Em um cenário de insegurança jurídica criado pelos novos serviços prestados por aplicativos e plataformas online de streaming, é importante que os contratos a serem celebrados sejam detalhados e evitem menções genéricas tais como "serviço educacional".

quarta-feira, 19 de setembro de 2018

Atualizado em 24 de setembro de 2019 16:41

Os avanços tecnológicos têm desafiado os interpretes do direito, que cada vez mais deparam-se com casos não abrangidos expressamente pelos diplomas legais, exigindo um esforço do ordenamento jurídico em responder aos novos casos que são postos diante dos juristas e trazer segurança às relações empresariais, que tornam-se cada vez mais dinâmicas, com empresários motivados pelo vasto desenvolvimento das mais diversificas startups nos mais variados setores, desde transporte particular de pessoas, locação de imóveis até no setor financeiro.

Campo peculiar diz respeito ao aumento exponencial do ensino online, sendo aquele oferecido por plataformas de streaming e cloud computing de cursos profissionalizantes ou mesmo ensino superior, que passam a utilizar de referidas ferramentas para reduzir seus custos operacionais e oferecer um serviço educacional que atinja um mercado estudantil em escala nacional, independentemente da existência de um local físico no qual existam salas de aula.
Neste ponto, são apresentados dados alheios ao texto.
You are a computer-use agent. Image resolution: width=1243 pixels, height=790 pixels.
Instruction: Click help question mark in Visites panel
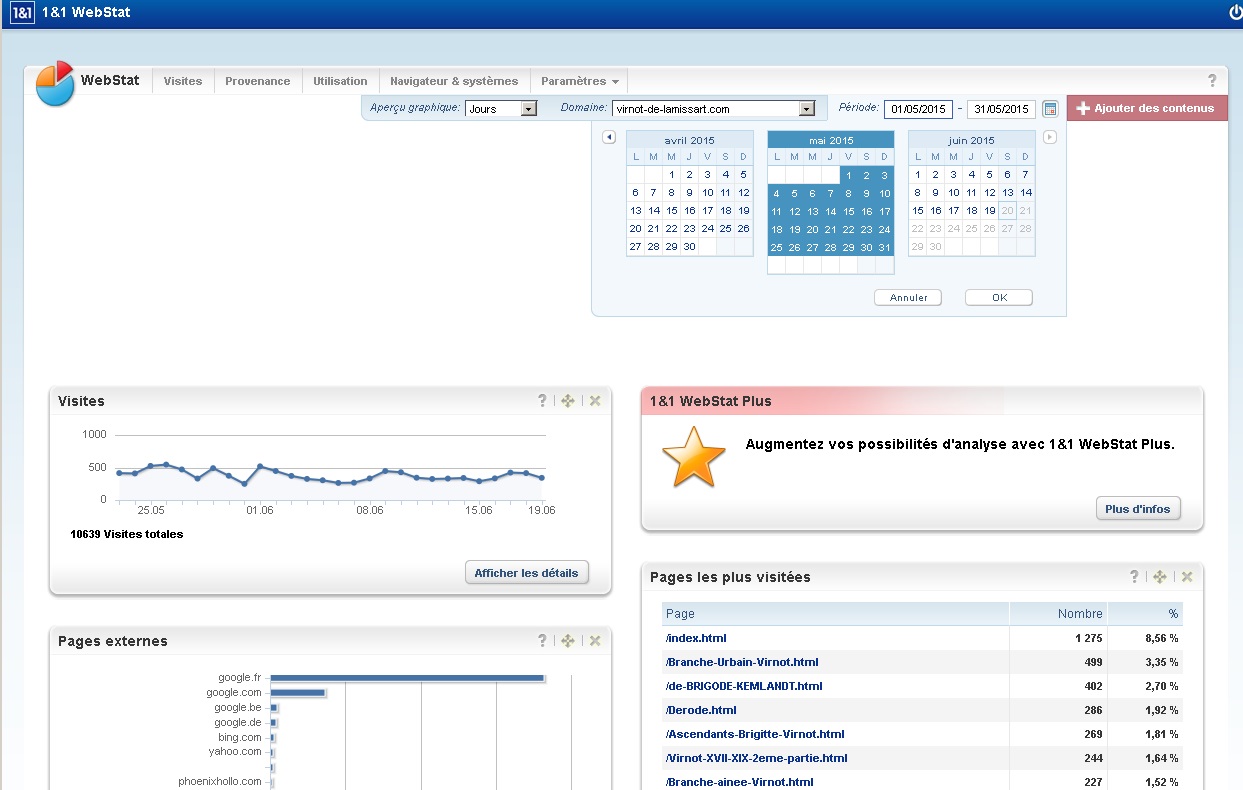click(543, 401)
Entretanto, interessante que se observe as implicações jurídicas para uma instituição de ensino de ensino que preste seus serviços de forma exclusivamente online e seja inquilina de imóvel.

Aqui, o recorte temático será sob a perspectiva da lei de locações.

As instituições de ensino desfrutam de regime especial originado dos artigos 53 e 63, §3º da lei 8.245/91, o qual restringe as hipóteses de despejo/rescisão de contrato de inquilinos em condições especiais, incluindo nessas condições hospitais, entidades religiosas, asilos, estabelecimentos de saúde:

Art. 53 - Nas locações de imóveis utilizados por hospitais, unidades sanitárias oficiais, asilos, estabelecimentos de saúde e de ensino autorizados e fiscalizados pelo Poder Público, bem como por entidades religiosas devidamente registradas, o contrato somente poderá ser rescindido

Art. 63. Julgada procedente a ação de despejo, o juiz determinará a expedição de mandado de despejo, que conterá o prazo de 30 (trinta) dias para a desocupação voluntária, ressalvado o disposto nos parágrafos seguintes. (.) § 3º Tratando-se de hospitais, repartições públicas, unidades sanitárias oficiais, asilos, estabelecimentos de saúde e de ensino autorizados e fiscalizados pelo Poder Público, bem como por entidades religiosas devidamente registradas, e o despejo for decretado com fundamento no inciso

IV do art. 9º ou no inciso II do art. 53, o prazo será de um ano, exceto no caso em que entre a citação e a sentença de primeira instância houver decorrido mais de um ano, hipótese em que o prazo será de seis meses.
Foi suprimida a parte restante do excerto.